Smartphones Apps Enabling Mobility, Choice

That convergence is manifesting itself these days in the use of smartphones and smartphone apps to drive transportation systems and empower travelers.

“Mobile company Ericsson has just predicted that by 2020 there will be 50 billion connected devices in the U.S.,” said ITS America’s Feenstra. “That’s just a phenomenal amount and that reflects the fact that … we’re already seeing a ton of new consumer applications based on the smartphone.”

Feenstra points to RideScout, an app that gives users real-time information about all transportation options available to them at a given time.

“Smartphones are key to enabling transportation choice, whether (it’s) an Uber app, a one-bus-away app, … quick mapping of alternate routes and times, or simply substituting for travel,” said Hiemstra. “This is all just getting started.”

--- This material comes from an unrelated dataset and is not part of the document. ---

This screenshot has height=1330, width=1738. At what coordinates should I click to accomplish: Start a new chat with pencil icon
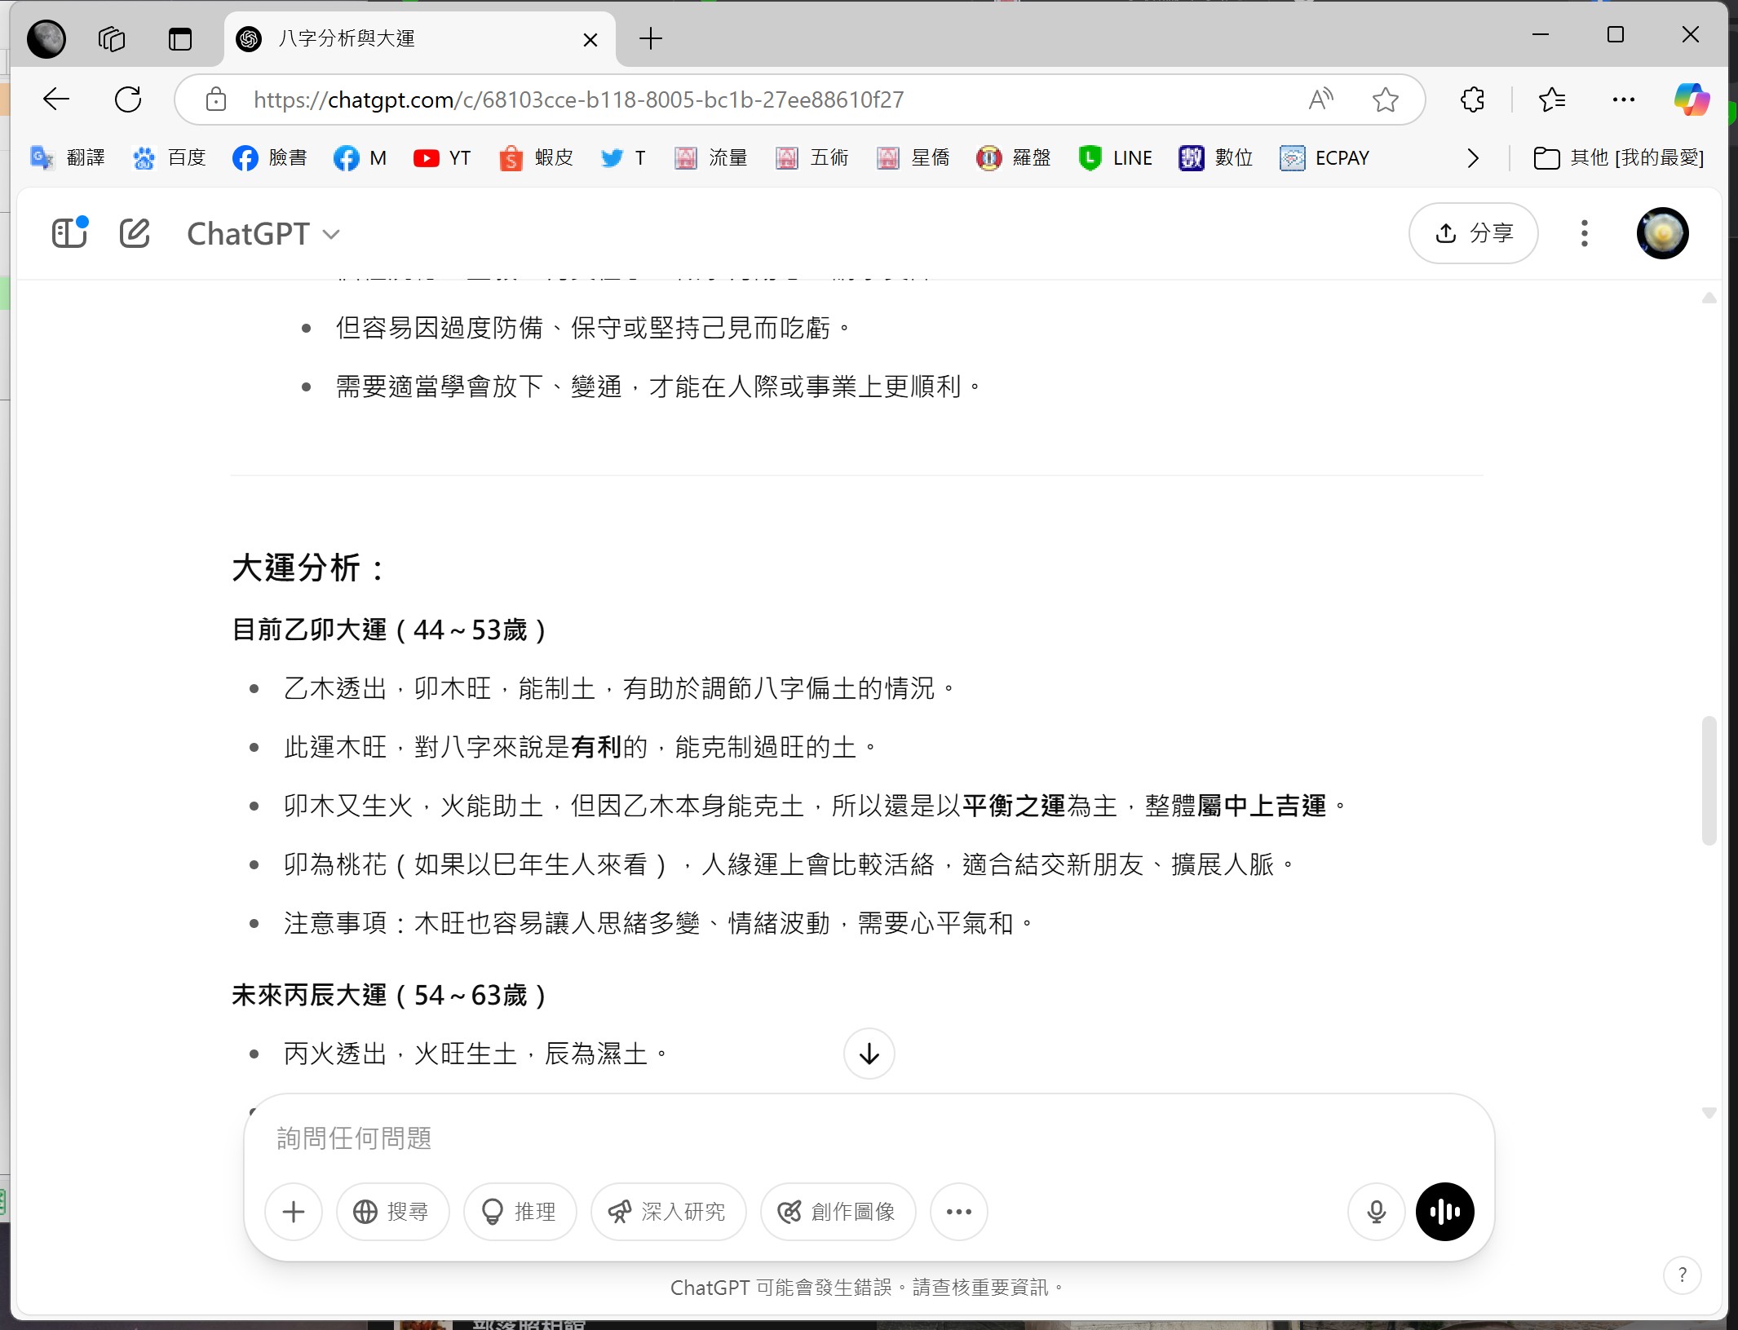(x=135, y=233)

But the proliferation of these tools already is having a profound effect on the users of the transportation system and policymakers will soon need to take notice, many believe.

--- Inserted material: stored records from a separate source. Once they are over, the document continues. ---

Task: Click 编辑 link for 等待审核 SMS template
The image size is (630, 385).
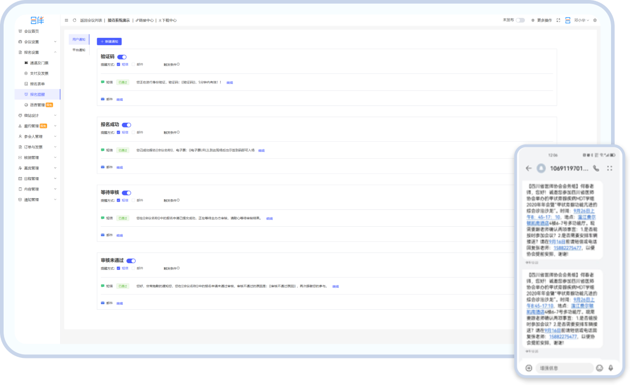Action: [x=269, y=219]
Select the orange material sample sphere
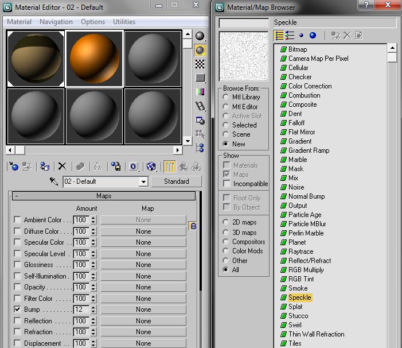The width and height of the screenshot is (402, 348). click(x=94, y=58)
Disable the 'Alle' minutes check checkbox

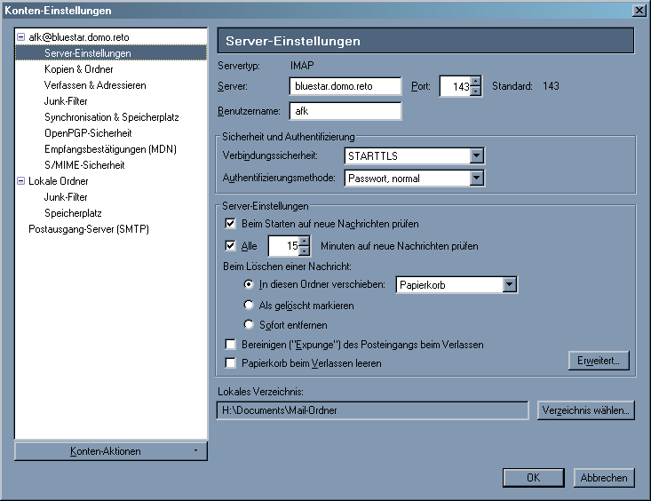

“I think the biggest thing that they have done is frankly, they have changed the consumer’s expectation,” said Coughlin. “I think what transportation is now up against is it is no longer going to be acceptable that the system has got a pothole here or that the train’s not on time. …

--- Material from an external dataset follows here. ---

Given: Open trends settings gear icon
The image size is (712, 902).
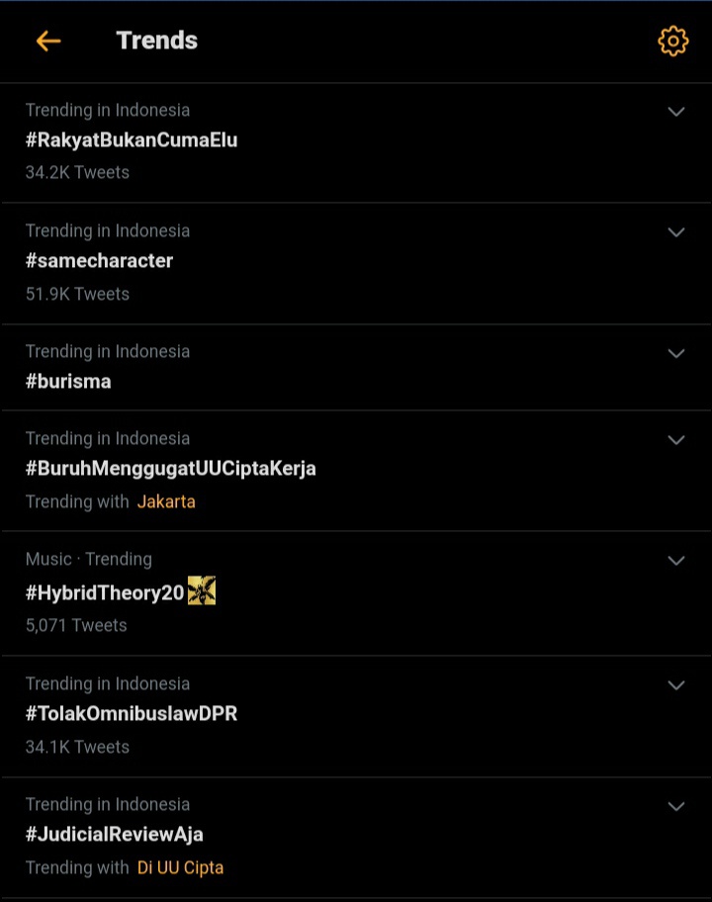Looking at the screenshot, I should pyautogui.click(x=672, y=41).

“And Uber is only one little indicator. Of course it can pick me up exactly where I am and I’ll know it’s going to be here within three minutes with precision. So what the app has done is it has taught the consumer to expect more from an enterprise that is still built upon the legacies of the past decades. And we’re all working hard both in research and practice, but it’s really going to have to take a rethinking of the transportation enterprise to be more responsive to a consumer who is empowered by a smartphone.”

Notes

1 Telephone Interview with Del. Thomas Davis Rust. February 2015.
2Jacob Geiger. “McAuliffe signs bill setting rules for Uber, Lyft.” Richmond Times-Dispatch. Feb. 17, 2015. Accessed from: http://www.richmond.com/business/local/article_ecc1b973-d99d-57c0-9241-209da466ec42.html
3 Telephone interview with Paul Feenstra, March 3, 2015.
4Telephone interview with Darran Anderson, March 11, 2015
5 Telephone interview with Joseph Coughlin, March 16, 2015.
6Telephone interview with Thomas Kern, March 3, 2015.
7 Frank Shafroth. “The Unforeseen Fiscal Challenges of Uber-Like Services.” Governing. March 2015. Accessed from: http://www.governing.com/columns/public-money/gov-uber-unforeseen-fiscal-challenges.html
8 E-mail interview with Glen Hiemstra, March 13, 2015.